TaxAssist was founded in the U.K. in 1995 and reached Ireland in 2009. Its current ambitious international expansion follows a franchisee-assisted management buyout, with more than half of its existing 190 franchisees buying shares in the company. TaxAssist plans to sign up more master franchisees in Ontario, as well as British Columbia, Alberta and Quebec, and will target the U.S., Australia and New Zealand for future expansion. For now, though, Mancini’s GTA territory represents a significant first step.
From corporate to franchising
Mancini previously held senior executive positions with Manulife Bank Canada, Equifax and Sears Canada Bank, among other financial services organizations. Her corporate background gave her extensive experience in management, leadership, strategy, business planning and finance.
She exited the corporate world five years ago and did some consulting and contract work before actively pursuing a dream of owning a business.

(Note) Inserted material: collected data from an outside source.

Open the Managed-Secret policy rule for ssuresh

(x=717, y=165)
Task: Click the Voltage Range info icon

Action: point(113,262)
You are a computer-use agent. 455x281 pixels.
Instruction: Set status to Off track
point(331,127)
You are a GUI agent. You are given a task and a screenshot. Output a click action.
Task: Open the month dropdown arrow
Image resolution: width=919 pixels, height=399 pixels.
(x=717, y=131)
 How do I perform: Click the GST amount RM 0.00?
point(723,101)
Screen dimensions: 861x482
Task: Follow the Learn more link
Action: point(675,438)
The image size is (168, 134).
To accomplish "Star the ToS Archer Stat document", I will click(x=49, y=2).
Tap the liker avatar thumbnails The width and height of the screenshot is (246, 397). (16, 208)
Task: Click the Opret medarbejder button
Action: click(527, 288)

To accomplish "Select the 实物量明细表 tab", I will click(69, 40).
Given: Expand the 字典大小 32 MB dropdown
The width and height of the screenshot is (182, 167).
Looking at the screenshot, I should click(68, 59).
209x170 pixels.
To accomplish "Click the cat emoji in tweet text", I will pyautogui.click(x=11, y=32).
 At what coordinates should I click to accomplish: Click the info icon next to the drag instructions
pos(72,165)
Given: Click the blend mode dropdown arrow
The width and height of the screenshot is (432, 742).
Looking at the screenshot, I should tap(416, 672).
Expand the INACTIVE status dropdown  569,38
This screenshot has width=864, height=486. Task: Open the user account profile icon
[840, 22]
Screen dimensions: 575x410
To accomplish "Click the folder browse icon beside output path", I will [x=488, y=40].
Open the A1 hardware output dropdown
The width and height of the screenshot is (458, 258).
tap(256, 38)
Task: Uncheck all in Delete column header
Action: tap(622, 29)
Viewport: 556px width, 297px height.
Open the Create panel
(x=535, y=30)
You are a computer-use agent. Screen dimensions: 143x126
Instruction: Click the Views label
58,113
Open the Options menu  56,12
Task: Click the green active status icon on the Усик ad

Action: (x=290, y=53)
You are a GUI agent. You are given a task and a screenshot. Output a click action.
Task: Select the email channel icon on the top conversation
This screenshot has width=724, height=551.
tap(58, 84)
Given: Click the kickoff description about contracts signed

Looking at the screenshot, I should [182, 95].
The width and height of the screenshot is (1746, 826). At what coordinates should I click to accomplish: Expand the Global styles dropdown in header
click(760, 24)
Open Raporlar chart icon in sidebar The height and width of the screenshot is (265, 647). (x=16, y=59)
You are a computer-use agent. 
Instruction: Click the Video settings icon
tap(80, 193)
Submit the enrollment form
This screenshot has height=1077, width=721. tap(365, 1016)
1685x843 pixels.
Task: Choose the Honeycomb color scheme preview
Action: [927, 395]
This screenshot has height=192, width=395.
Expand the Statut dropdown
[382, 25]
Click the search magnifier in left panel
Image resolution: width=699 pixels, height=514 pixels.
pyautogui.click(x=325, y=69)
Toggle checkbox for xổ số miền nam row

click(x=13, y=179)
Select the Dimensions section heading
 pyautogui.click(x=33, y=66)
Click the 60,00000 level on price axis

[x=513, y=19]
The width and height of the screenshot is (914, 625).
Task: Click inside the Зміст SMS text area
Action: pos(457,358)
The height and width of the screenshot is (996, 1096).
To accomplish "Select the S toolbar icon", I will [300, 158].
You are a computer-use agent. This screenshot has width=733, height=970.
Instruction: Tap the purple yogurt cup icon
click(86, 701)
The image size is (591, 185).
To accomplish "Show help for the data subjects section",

“I left the corporate world when I was ready to do so,” she says. “I miss working with a lot of people, but I don’t miss the restrictions of being in an office at a certain time every day and dealing with traffic. I wanted the ability to control my own destiny.”
This desire led Mancini to the world of franchising.
“As I started to research various franchises, however, none was a good fit,” she says. “I was looking for a business-to-business (B2B) opportunity, but many of them were food-service franchises, didn’t offer the right territory or only promised a small, one-unit operation that wouldn’t challenge me enough.”
Eventually, her research led her to the TaxAssist system.
“In April 2013, they were advertising for Canadian master franchisees,” she explains. “They weren’t looking for accountants per se, but for leaders and managers. I talked to the team in the U.K. and felt I could transfer my skills successfully.”
Initially, TaxAssist was hoping to sign up master franchisees who would open an initial ‘pilot’ location, operate it for six months and then start to look for franchisees. Since Mancini is not an accountant herself, however, she says she didn’t want to become too distracted by running the pilot location rather than focusing on developing the network of new franchisees.
“I wanted to use my management and leadership skills to grow the business,” she explains. “Fortunately, the U.K. team agreed.”